New, experience-centric analytics are available. Customer experience management gathers customer feedback beyond just customer service interactions and uses AI to better understand CX, its drivers, and the focus areas. Interaction and speech analytics leverage AI to transcribe conversations and analyze them at scale. They provide rich signals, such as sentiment or root causes of customer inquiries. These new applications play an essential role in measuring CX.
A data unification strategy is needed to prevent these new applications to become other silos. Unified data has two additional benefits: It addresses visibility gaps in the distributed workforce working from anywhere and creates the data foundation for AI to uncover correlations and new insights. If a single data repository is elusive, data lakes and customer data platforms (CDPs) offer structured ways to bring together data from different sources. To get the most out of CX data, contact centers need data engineering to be established as a function and staffed with the right expertise.

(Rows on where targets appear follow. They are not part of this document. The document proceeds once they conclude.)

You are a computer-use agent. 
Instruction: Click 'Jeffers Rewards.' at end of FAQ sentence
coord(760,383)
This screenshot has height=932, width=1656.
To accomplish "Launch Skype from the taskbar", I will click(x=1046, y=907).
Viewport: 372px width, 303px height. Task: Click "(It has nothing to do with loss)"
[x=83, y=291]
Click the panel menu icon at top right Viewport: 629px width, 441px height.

5. Engaging (and reengaging) customers
With a growing number of interactions shifting to self-service and automation, brands are looking for new ways to stay connected with customers. Several other trends are fueling this customer engagement imperative. Many industries are transitioning to a subscription business model that hinges on building strong customer loyalty. The rising prominence of marketplaces is commoditizing goods and pushing many companies to develop a direct-to-consumer strategy.
The pandemic has amplified all these trends. Challenging economic conditions have enterprises of all sizes focus on customer retention. Businesses must take proactive steps to re-engage their customers. Consumers made big changes to their habits that led them to try new things, increasing brand disloyalty.
Customer engagement is an activity spanning across all customer-facing departments. Non-customer service teams need to be better supported. Even if other functions such as sales or collections use different communication workflows, you want to enable them on top of your contact center platform. It will let you gather holistic engagement analytics. Customer outreach keeps getting harder, and these analytics are critical to finding the best moment to connect, from a time and context perspective. The best results are also achieved by combining all available channels. So, you want to make sure your platform supports omnichannel not just for inbound but for outbound as well.
After a year of challenges, now is the time to take a step back and build a strategy to address these five issues. This article just skimmed their surface, and you can expect deeper dives in the future.